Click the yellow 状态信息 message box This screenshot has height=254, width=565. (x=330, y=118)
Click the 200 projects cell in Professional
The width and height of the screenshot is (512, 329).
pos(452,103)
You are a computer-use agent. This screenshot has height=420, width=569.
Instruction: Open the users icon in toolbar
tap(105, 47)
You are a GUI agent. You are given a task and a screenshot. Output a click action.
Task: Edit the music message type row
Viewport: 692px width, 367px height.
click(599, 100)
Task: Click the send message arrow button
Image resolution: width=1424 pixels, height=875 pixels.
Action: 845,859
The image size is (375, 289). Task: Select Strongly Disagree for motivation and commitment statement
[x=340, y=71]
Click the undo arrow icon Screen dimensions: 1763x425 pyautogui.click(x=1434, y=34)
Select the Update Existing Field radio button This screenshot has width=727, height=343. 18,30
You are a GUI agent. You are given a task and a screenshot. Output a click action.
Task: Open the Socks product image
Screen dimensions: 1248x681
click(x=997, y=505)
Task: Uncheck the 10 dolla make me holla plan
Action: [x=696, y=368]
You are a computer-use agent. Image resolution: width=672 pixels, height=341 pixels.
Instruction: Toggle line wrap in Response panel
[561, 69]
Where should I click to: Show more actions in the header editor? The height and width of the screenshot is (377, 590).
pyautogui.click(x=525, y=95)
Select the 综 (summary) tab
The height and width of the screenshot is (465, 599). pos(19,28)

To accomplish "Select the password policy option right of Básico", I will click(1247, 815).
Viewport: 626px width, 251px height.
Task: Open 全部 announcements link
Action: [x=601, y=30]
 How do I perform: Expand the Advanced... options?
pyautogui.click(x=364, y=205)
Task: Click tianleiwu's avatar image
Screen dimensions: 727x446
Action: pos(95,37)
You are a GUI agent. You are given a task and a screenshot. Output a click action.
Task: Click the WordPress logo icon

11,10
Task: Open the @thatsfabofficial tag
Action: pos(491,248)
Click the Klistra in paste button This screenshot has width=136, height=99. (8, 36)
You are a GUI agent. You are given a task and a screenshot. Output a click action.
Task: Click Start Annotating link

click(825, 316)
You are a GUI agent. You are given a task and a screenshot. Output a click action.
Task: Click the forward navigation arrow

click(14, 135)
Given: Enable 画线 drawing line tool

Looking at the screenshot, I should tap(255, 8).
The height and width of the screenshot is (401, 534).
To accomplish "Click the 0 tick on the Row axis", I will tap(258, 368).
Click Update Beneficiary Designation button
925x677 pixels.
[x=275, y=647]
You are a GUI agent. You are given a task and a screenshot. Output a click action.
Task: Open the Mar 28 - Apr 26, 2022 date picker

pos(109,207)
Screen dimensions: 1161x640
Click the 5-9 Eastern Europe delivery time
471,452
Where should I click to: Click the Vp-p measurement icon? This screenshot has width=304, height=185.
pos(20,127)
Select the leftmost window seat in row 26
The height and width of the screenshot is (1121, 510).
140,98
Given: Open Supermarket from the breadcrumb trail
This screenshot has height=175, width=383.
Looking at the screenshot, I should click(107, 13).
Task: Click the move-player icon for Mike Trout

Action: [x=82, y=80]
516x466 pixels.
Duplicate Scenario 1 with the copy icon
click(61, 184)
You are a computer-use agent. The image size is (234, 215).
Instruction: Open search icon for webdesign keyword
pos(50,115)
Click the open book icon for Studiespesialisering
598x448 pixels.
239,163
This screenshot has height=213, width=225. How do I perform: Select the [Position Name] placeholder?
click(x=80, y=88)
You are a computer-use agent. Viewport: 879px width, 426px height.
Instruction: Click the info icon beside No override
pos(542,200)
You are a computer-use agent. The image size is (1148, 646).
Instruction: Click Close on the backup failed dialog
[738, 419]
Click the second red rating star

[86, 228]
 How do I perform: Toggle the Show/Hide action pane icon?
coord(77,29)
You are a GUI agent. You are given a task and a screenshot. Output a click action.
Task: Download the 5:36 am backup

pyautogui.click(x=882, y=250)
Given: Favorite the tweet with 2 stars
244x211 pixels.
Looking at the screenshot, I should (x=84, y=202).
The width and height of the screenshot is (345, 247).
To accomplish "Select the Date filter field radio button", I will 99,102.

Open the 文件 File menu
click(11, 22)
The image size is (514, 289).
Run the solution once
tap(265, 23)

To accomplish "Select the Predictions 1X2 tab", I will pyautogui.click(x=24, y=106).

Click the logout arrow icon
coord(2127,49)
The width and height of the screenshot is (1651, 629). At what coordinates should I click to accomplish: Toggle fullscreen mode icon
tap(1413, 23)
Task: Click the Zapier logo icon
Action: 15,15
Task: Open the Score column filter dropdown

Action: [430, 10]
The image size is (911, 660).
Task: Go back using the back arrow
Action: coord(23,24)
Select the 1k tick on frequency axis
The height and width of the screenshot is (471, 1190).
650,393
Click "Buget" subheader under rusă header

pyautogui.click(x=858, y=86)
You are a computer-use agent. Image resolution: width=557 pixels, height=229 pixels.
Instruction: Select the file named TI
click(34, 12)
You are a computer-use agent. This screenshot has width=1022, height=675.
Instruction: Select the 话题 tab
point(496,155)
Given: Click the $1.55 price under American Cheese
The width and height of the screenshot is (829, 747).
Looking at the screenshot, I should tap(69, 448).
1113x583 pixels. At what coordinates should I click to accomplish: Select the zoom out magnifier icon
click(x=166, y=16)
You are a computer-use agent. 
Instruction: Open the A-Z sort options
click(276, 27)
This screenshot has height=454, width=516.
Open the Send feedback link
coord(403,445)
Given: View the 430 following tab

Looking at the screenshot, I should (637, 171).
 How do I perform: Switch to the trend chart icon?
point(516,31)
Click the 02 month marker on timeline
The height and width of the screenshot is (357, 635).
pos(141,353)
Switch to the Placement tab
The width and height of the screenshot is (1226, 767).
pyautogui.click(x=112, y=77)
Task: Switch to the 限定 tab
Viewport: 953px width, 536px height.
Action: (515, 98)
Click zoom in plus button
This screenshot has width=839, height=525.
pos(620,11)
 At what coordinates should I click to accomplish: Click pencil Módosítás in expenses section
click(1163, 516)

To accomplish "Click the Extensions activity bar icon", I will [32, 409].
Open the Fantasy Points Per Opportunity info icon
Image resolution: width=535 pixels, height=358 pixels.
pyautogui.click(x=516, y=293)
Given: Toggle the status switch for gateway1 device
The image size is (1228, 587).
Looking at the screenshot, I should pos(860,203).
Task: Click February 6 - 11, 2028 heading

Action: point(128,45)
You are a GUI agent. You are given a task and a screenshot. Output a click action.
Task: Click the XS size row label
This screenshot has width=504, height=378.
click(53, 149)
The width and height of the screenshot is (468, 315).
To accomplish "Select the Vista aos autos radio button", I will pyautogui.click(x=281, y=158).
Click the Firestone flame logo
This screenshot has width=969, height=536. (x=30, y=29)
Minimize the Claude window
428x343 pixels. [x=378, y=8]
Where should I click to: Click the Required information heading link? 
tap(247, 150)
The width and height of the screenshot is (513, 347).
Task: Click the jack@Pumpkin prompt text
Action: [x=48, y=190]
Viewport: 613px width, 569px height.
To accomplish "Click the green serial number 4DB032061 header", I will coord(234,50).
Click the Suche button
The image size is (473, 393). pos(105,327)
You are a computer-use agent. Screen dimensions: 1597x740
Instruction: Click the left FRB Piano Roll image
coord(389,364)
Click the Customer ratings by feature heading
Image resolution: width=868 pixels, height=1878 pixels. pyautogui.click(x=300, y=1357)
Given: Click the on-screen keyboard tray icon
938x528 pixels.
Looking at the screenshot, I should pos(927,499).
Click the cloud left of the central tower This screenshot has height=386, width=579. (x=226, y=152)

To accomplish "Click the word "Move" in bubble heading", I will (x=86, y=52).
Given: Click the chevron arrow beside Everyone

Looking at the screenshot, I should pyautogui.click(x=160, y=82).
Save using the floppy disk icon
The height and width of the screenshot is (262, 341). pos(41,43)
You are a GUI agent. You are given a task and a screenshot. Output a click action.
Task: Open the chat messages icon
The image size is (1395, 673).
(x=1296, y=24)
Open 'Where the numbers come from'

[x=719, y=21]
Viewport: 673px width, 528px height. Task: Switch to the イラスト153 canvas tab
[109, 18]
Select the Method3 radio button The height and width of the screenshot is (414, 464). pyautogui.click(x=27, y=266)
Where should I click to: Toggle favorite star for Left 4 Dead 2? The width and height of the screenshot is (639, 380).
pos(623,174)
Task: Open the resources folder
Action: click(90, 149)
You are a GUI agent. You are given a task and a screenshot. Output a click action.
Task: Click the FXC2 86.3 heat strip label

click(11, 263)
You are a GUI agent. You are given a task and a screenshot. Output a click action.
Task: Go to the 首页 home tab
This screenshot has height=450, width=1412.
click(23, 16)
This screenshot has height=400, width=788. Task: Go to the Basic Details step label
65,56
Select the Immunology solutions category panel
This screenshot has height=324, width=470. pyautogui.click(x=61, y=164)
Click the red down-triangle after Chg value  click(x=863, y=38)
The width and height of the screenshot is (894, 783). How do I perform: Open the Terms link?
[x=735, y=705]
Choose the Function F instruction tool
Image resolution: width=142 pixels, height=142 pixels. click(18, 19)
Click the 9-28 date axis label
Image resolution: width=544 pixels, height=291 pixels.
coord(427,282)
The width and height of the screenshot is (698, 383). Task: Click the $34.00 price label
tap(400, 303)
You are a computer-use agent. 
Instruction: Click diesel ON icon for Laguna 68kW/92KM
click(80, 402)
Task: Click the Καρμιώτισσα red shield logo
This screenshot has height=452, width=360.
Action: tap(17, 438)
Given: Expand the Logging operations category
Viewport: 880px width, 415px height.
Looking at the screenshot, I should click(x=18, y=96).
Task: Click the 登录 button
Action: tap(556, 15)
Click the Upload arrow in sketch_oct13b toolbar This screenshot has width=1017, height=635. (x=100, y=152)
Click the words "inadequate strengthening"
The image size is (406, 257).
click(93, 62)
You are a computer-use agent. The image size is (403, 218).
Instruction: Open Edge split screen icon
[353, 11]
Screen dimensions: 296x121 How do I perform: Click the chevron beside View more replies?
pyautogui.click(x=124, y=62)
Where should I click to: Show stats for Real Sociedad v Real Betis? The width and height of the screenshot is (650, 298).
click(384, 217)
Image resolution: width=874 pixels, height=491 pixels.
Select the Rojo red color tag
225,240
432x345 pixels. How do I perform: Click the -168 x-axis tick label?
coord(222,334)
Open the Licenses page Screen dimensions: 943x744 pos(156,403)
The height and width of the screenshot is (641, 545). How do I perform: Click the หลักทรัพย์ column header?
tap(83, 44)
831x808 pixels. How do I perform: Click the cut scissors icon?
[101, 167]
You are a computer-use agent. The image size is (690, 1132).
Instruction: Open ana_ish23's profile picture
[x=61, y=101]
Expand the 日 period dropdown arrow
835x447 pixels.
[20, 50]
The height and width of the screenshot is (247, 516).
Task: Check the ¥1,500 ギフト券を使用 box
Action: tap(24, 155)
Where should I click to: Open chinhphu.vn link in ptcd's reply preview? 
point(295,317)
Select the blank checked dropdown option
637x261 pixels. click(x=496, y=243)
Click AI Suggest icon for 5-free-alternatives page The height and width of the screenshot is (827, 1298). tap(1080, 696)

* Assignment: In the entries above, the lines from the one bearing "Click the undo" up to and including the one bearing "Task: Open the Socks product image" should be transcribed exactly; no other line is wanted.

* Task solution:
Click the undo arrow icon Screen dimensions: 1763x425 pyautogui.click(x=1434, y=34)
Select the Update Existing Field radio button This screenshot has width=727, height=343. 18,30
You are a GUI agent. You are given a task and a screenshot. Output a click action.
Task: Open the Socks product image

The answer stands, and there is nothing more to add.